俺は、二人の首根っこを掴んで店へと帰還した。
「リーザ。お前には罰として、三日間の『おやつ(パンの耳)没収』、およびホールの床磨き刑を命ずる」
「そんなぁぁっ! パンの耳がないと、わたくし飢え死にしてしまいますわーっ!!」
「自業自得だ。反省しろ」
泣き喚くリーザを放置し、俺はしょんぼりとしているルナの方を向いた。
「ルナ。お前は能力の使い所を間違えてるだけだ。悪知恵に利用されやすいから、次からリーザに美味い話を持ちかけられても、絶対に『承認』を押すな。必ず俺に相談しろ」
「はい……ごめんなさい、リアン社長。
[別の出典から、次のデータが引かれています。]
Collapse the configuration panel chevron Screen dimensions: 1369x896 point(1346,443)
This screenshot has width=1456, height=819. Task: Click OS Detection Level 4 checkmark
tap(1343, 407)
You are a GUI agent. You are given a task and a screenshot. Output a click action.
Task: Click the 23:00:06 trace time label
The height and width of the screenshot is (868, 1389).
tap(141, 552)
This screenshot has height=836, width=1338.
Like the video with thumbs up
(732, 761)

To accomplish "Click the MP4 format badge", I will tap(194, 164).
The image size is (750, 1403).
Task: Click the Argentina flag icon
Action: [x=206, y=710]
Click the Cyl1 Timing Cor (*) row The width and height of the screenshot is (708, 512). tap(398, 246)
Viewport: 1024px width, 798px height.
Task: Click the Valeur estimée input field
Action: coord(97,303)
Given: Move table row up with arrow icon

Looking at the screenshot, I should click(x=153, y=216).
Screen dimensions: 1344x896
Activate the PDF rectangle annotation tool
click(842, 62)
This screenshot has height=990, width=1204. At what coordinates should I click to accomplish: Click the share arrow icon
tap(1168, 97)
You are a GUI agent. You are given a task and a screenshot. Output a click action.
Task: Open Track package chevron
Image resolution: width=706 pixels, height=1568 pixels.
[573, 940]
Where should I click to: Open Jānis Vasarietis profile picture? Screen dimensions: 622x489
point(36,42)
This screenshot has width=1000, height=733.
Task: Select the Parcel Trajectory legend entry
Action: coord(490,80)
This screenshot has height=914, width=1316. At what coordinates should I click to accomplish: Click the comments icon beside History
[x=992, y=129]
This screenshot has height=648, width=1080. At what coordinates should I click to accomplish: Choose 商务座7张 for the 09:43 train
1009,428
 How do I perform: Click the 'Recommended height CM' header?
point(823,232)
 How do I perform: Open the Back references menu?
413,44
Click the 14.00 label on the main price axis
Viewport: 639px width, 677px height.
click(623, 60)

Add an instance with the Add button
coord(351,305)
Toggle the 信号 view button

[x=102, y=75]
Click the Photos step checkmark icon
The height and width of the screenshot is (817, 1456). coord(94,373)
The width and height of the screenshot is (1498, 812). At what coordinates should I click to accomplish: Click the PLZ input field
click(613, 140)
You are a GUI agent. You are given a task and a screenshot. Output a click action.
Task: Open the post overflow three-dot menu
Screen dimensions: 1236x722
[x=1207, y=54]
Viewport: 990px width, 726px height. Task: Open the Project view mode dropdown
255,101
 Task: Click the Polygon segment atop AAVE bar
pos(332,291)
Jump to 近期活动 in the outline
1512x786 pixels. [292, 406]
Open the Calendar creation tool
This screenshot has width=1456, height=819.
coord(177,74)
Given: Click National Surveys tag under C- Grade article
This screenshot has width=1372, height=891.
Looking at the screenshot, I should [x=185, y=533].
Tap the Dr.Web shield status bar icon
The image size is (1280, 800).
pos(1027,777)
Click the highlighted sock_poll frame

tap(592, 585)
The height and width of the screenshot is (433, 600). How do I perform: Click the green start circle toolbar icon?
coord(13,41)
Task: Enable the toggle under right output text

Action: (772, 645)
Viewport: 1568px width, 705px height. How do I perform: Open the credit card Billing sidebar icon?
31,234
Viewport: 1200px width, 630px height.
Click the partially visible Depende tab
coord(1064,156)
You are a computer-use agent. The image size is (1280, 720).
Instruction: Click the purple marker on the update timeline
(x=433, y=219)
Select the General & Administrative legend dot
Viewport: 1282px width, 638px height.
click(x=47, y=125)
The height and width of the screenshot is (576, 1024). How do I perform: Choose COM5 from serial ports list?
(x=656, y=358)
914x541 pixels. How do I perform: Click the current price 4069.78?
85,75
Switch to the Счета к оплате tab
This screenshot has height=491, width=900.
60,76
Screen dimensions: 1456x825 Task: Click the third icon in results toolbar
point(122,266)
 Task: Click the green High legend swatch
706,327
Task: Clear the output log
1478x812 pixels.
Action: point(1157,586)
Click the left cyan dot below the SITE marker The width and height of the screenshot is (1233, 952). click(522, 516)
私、もっと社会のルール(コンプライアンス)をお勉強します……!」
ルナがウルウルと涙目で俺を見上げてくる。
その素直さと、絶望的な世間知らずっぷりに、俺は再び深いため息をついた。
(……ヤンデレ兎に、見栄っ張りトカゲに、強欲人魚。そこに極めつけの『善意のテロリスト』が加わったか)
俺の求める「定時退社で怠惰なスローライフ」は、もはや銀河の彼方へと飛び去ってしまったようだ。
俺は、今夜も胃薬を水で流し込みながら、ブラック企業と化した我がクランの明日の営業に向けて、帳簿を開き直すのだった。
読んでいただきありがとうございます。